Our review raises a number of issues concerning the long-term sustainability of wolves in southeast Alaska. Many more data are needed on wolf population structure, genetic structure, and predator-prey relations to fully address these issues and the overall question of viability. The Alexander Archipelago wolf exists in small numbers in a rapidly changing insular environment. Projected growth in human population, increasing road access, and the continuing loss and fragmentation of high-quality deer habitat will increase the risk of not maintaining a viable, well-distributed population of wolves in southeast Alaska. The area of most immediate concern is game management unit 2, including Prince of Wales and Kosciusko Islands.

Management actions that address risks to wolf populations include modifying hunting and trapping regulations as necessary, limiting construction of new roads and effectively closing some existing ones, and modifying timber harvest strategies to minimize fragmentation and loss of critical deer winter range. Habitat to support a minimum density of 5 deer per square kilometer (13 deer/mi²), where deer are the primary prey for wolves, would provide for current levels of deer harvest by hunters, trappers, and wolves. In areas less productive for deer, maintaining current densities of deer is particularly important. Setting aside contiguous blocks of habitat within each biogeographic province that are large enough to encompass at least one wolf pack core home range (200 square kilometers [76 mi²]) would markedly increase the likely persistence of wolves, especially if the reserves contain high-quality deer habitat sufficient to support an average density of deer equal to 7 deer per square kilometer (18 deer/mi²). The objective of maintaining undisturbed blocks of habitat within each biogeographic province is to assure the persistence of several wolf packs that will serve as source populations capable of replacing wolves that periodically disappear from adjacent disturbed lands.
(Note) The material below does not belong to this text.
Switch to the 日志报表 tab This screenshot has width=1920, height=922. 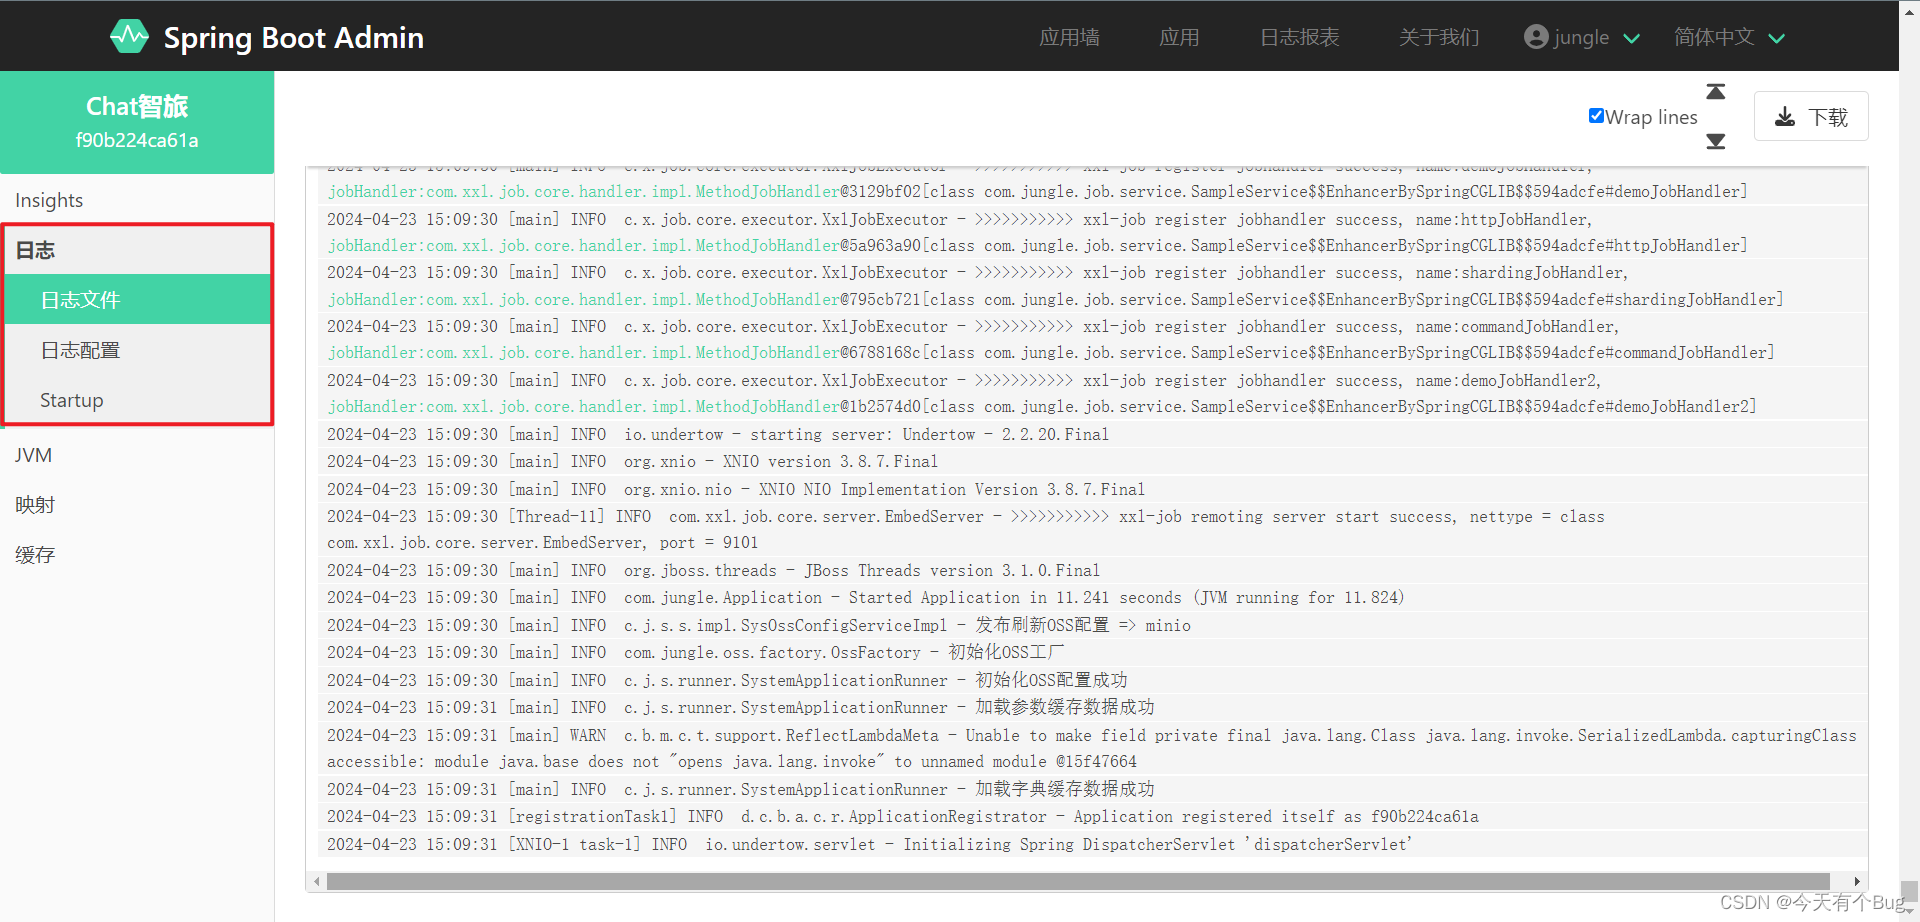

In 1990, wolves in southeast Alaska were identified by a USDA Forest Service-sponsored interagency committee as a species for which there may be concerns about viability or distribution as a result of extensive timber harvesting in the Tongass National Forest. In December 1993, the Biodiversity Legal Foundation (Boulder, CO) and an independent biologist from Haines, AK, filed a petition with the U.S. Fish and Wildlife Service (FWS) requesting that wolves in southeast Alaska be listed as a threatened subspecies pursuant to the Endangered Species Act of 1973, as amended. The FWS ruled that listing was not warranted at this time, but added: “However, it is clear by our analysis that without significant changes to the existing Tongass Land Management Plan, the long-term viability of the Alexander Archipelago wolf is seriously imperiled.” Following that notice, this assessment was prepared under the auspices of the memorandum of understanding among the Forest Service, Alaska Department of Fish and Game, and the Fish and Wildlife Service. They, along with the Regional Forester, Alaska Region, requested that a conservation assessment be prepared to summarize available scientific information on the status and ecology of wolves in southeast Alaska, and to identify issues regarding their long-term viability and distribution.
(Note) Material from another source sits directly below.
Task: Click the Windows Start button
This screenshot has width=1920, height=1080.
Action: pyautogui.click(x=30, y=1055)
This conservation assessment was chartered under the Tongass [National Forest] Land Management Plan revision and the interagency memorandum of understanding (MOU) among the Alaska Region of the Forest Service, the Alaska Region of the U.S. Fish and Wildlife Service, and the Alaska Department of Fish and Game to conserve species tending toward listing. Our report summarizes the most current information available on the taxonomy, genetics, distribution, ecology, and population dynamics of wolves in southeast Alaska. Much of the information has not been published. In particular, we have drawn heavily from ongoing studies on wolves in southeast Alaska that is cosponsored by the USDA Forest Service, the Alaska Department of Fish and Game, the U.S. Fish and Wildlife Service, and the University of Alaska, Fairbanks. Results from that work are preliminary.